Up early again, but a reasonably good night's sleep - mattresses very comfortable. Walked down to Times Square to catch the by now ubiquitous hop-on, hop-off bus. Again, as in Paris and (to a degree) Dublin, the recorded commentary was a bit liberal with the musical interludes. Nevertheless a fairly good introduction to the history of the downtown area of Manhattan, especially its more recent pop culture-type history (such as Greenwich village and the counter-culture of beat poets and the like, speak-easys, the growth of the design (think just about all the major names in the fashion industry who have plied their trade here) and retail (think Macy's and......well, Macy's) trades, acting schools (including such greats as Martin Scorcese, Robert de Niro, Woody Allen Neil Simon and Bridget Fonda......and also Adam Sandler and the Olsen twins), arts schools, music recording artists, and homes to the rich and famous). Incidentally, also discovered as we were walking from our hotel that we are diagonally opposite Carnegie Hall. It seems that one is not very far from some well known landmark or iconic feature, even if one does not immediately recognise it.

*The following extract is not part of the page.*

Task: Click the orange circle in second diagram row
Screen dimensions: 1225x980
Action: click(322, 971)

Eventually found an ATM which would allow me to extract money - not sure now why it wasn't working yesterday. Mind you, the charge of $1 for every $100 withdrawn sounded a bit step to me, but I suspect that most (if not all) are the same - we shall see tomorrow, as our thirst for liquid cash seems almost unquenchable - ah, the visual imagery is nauseatingly awful, isn't it just.

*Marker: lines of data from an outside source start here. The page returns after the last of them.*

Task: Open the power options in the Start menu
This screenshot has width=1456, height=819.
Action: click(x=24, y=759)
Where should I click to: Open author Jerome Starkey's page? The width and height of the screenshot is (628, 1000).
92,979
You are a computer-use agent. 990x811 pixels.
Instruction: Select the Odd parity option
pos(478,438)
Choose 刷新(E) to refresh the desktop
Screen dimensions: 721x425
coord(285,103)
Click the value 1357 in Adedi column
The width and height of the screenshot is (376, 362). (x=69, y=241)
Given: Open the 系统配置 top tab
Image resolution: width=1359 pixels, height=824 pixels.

Got off about half way around as the weather was getting a little cooler and threatening to rain, and Isabel had decided to wear shorts this morning - a cunning plan designed to get us to buy her some leggings - and it worked. The next bus was considerably better as it had live commentary - not that the commentary was significantly better, but the young gentleman had the misfortune to sound almost exactly like Borat, and I am fairly sure that it was not Sacha Baron Cohen himself whose presence we had the pleasure of. It certainly made the journey far more entertaining after that point. Unfortunately the weather put a bit of a dampener on proceedings, literally and figuratively - about half way through the last half of the tour the drizzle became a bit heavier and (whether or not it was a coincidence I will never know) everyone on the bus but us got off, at which point Borat just gave up on giving any more commentary. I was rather looking forward to his continuing, both for information value and comedy value - a sort of two for the price of one deal.

Weather remained fairly miserable then for most of the afternoon, so like any good tourist we went shopping - basketball shoes and then Macy's. Macy's was wonderful, not because of the astonishingly wide range of merchandise on offer (which there was), but rather because of its almost other-worldly charm and the art deco atmosphere it has successfully managed to retain - especially little things, like the escalators with the lovely thick, plain wooden panelling, and even their positioning in the centre of the store with the up escalators mirroring the down escalators - reminded me very much of the old John Martins department store in Adelaide - a lovely nod to yesteryear, but also something of a sad reminder that in some quarters, such an attitude is considered old-fashioned and maybe even unnecessarily sentimental, like the old John Martins department store in Adelaide - ah, the heady and intoxicating effect of nostalgia - as they say, nostalgia is not what it used to be.

Have also noticed another New York cliche - the fire-escapes on the side (and in some cases the front) of many of the low-rise buildings is just about everywhere.

Patrick keen to dine at Michael Jordan's steak house, and, as the Lion King was a full house by the time we went to try and buy tickets, we decided to give it a try - again, a stroke of luck, as it is literally in Grand Central Station (think any number of films which have used its central ticket office as a setting - mainly because I can't think of any right this moment, but I am sure that some clever-clogs will let me know)), overlooking the sweeping concourse below a soaring roof of the night sky, complete with zodiac signs - a magnificent setting for a meal, and a lovely meal it was too - steak was just about perfect.

Thirty minute walk back to the hotel through the slightly more persistent rain, and hoping that tomorrow is a bit kinder to us in the weather department.